* begin EXCERPT *
Wumen Huikai (; Wade-Giles: Wu-men Hui-k'ai; ) (1183–1260) was a Chinese Chán (Japanese: Zen) master during China‘s Song period. He is most famous for having compiled and commentated the 48-koan collection The Gateless Barrier (Mandarin: 無門關 Wúménguān; Japanese: 無門関 Mumonkan).

Early life and education
Wumen was born in Hangzhou. His first master was Gong Heshang. 
Wumen received his spiritual education, also called Dharma transmission in Buddhist teaching, in the Linji line (Japanese: Rinzai) of Zen from Zen master Yuelin Shiguan (月林師觀; Japanese: Gatsurin Shikan) (1143–1217). Yuelin gave Wumen the koan, a spiritual question, of "Zhaozhou’s dog", with which Wu-men struggled for six years before he attained realization. After Yuelin confirmed Wumen‘s understanding of it, Wumen wrote his enlightenment poem:

A thunderclap under the clear blue sky
All beings on earth open their eyes;
Everything under heaven bows together;
Mount Sumeru leaps up and dances.

Career
In many respects, Wumen was the classical eccentric Zen master. He wandered from temple to temple for many years, wore old and dirty robes, grew his hair and beard long and worked in the temple fields. He was nicknamed "Huikai the Lay Monk".
* end EXCERPT *
* begin SUPPLIED ENTRIES *
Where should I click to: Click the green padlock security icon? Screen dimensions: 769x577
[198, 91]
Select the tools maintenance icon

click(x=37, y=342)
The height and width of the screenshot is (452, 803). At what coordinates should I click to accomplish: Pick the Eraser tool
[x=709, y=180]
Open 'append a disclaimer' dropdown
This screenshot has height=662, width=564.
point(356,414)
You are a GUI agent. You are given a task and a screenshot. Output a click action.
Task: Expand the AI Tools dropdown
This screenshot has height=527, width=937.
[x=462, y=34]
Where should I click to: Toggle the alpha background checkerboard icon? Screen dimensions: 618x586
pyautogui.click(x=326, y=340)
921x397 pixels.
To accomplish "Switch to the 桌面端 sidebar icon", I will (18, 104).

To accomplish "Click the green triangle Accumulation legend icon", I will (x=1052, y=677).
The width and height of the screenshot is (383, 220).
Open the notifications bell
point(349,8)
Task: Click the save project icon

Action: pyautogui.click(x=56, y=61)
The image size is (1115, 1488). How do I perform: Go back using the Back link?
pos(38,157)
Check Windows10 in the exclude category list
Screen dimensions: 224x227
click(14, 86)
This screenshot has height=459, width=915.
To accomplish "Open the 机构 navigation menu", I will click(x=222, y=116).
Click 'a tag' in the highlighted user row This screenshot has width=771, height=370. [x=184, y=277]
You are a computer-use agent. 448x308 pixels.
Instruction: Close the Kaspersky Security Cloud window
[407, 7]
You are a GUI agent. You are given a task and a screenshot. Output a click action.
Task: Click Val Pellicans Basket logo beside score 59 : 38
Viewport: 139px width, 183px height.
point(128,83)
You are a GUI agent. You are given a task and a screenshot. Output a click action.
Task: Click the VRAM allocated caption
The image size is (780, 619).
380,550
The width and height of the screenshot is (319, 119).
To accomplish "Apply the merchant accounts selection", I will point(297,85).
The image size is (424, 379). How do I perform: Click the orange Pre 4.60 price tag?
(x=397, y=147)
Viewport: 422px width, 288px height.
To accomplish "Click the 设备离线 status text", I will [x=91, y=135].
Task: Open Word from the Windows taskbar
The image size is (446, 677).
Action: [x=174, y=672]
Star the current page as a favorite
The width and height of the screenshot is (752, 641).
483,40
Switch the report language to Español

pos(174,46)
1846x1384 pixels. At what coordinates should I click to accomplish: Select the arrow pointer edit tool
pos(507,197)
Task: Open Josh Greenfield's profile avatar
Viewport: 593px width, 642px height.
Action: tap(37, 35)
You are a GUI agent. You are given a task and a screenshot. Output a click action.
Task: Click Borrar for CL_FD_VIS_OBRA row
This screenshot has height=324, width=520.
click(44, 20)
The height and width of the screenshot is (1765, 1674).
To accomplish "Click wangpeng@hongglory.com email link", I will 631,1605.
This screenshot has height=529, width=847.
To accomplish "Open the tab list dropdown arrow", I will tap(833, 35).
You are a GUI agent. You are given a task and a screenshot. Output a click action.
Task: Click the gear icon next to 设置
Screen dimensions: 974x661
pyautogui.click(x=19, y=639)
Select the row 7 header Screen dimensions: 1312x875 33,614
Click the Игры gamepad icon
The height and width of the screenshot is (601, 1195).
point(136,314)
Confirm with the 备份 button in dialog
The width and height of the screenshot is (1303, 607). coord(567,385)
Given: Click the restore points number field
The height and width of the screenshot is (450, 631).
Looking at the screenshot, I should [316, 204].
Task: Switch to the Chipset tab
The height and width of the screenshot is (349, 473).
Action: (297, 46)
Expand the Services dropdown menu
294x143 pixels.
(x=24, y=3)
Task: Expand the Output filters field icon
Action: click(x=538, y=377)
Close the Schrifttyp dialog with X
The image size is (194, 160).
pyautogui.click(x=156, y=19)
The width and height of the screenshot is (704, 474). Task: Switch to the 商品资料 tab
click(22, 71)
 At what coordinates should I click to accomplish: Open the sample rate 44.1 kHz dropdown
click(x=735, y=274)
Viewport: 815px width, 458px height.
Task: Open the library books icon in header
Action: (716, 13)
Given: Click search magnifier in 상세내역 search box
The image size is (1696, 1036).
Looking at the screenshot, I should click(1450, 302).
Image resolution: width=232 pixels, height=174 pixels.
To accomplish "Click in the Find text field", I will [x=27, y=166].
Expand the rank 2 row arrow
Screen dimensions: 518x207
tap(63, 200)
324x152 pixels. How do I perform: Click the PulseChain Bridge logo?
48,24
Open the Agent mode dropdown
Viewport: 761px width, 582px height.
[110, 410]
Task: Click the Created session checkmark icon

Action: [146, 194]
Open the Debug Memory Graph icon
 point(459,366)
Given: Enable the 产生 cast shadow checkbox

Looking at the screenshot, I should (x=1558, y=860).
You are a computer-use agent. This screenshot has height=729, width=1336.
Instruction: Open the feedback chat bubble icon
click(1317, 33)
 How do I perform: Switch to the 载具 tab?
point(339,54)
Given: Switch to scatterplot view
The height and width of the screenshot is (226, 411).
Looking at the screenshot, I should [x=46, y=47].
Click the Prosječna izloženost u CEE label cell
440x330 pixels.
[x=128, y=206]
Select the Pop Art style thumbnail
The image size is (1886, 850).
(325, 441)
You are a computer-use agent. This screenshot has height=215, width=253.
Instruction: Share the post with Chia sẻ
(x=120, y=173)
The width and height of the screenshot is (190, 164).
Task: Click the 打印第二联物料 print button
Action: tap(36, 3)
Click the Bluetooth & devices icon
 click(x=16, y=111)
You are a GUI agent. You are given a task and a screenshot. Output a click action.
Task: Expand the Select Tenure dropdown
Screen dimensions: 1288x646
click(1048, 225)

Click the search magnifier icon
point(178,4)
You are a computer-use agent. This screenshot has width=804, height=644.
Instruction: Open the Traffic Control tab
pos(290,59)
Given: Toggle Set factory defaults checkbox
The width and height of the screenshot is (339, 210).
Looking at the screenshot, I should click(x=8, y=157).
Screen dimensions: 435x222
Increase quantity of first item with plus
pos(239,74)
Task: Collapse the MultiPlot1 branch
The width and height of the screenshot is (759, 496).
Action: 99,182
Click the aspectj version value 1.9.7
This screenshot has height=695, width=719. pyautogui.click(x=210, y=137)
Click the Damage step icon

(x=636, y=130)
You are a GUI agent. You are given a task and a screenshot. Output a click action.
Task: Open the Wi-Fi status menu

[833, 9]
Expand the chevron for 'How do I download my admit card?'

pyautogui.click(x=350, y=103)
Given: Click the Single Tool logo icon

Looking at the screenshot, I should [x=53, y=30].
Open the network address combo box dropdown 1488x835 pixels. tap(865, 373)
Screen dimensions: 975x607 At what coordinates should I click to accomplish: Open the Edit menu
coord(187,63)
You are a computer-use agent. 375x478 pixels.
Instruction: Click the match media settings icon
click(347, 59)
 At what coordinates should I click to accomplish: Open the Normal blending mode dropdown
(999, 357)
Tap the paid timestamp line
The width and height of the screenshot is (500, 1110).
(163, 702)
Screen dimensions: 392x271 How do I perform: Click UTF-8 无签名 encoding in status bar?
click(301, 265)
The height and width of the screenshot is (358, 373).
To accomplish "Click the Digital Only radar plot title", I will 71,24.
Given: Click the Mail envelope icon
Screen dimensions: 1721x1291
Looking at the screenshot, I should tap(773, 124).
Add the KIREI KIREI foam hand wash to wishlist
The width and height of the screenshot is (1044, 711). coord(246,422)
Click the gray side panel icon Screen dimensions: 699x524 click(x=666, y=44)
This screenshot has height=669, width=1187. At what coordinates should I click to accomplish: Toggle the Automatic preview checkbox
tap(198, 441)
* end SUPPLIED ENTRIES *
DIRECTION 1:
Answer these questions using the Wumen Huikai passage:
(a) In which city was Wumen born?
(b) For how many years did Wumen struggle with the koan given to him by Yuelin?
(c) What nickname was Wumen given?
DIRECTION 2:
Reproduce the Wumen Huikai passage from "Wumen Huikai (;" up to and including "was Gong Heshang.", changing "Hangzhou" to "Suzhou".
DIRECTION 3:
Write the next part of the Wumen Huikai passage, picking up after its last sentence.
These entries come from a separate source, unrelated to the Wumen Huikai passage.

ANSWER 1:
(a) Hangzhou
(b) Six years
(c) "Huikai the Lay Monk"

ANSWER 2:
Wumen Huikai (; Wade-Giles: Wu-men Hui-k'ai; ) (1183–1260) was a Chinese Chán (Japanese: Zen) master during China‘s Song period. He is most famous for having compiled and commentated the 48-koan collection The Gateless Barrier (Mandarin: 無門關 Wúménguān; Japanese: 無門関 Mumonkan).

Early life and education
Wumen was born in Suzhou. His first master was Gong Heshang.

ANSWER 3:
Wumen compiled and commentated the 48-koan collection The Gateless Barrier when he was the head monk of Longxiang (Wade-Giles: Lung-hsiang; Japanese: Ryusho) monastery.

At age 64, he founded Gokoku-ninno temple near West Lake where he hoped to retire quietly, but visitors constantly came looking for instruction.

Work
His teachings, as revealed in his comments in Gate of Emptiness, closely followed those of Dahui Zonggao (大慧宗杲; Wade-Giles: Ta-hui Tsung-kao; Japanese: Daei Sōkō) (1089–1163). The importance of "Great Doubt" was one of his central teaching devices. Wumen said, "...[understanding Zen is] just a matter of rousing the mass of doubt throughout your body, day and night, and never letting up." In his comment on Case 1, Zhaozhou's dog, he called mu (無) "a red-hot iron ball which you have gulped down and which you try to vomit up, but cannot".

Wumen believed in blocking all avenues of escape for the student, hence the "gateless barrier". Whatever activity a student proposed, Wumen rejected: "If you follow regulations, keeping the rules, you tie yourself without rope, but if you act any which way without inhibition you're a heretical demon. ... Clear alertness is wearing chains and stocks. Thinking good and bad is hell and heaven. ... Neither progressing nor retreating, you're a dead man with breath. So tell me, ultimately how do you practice?"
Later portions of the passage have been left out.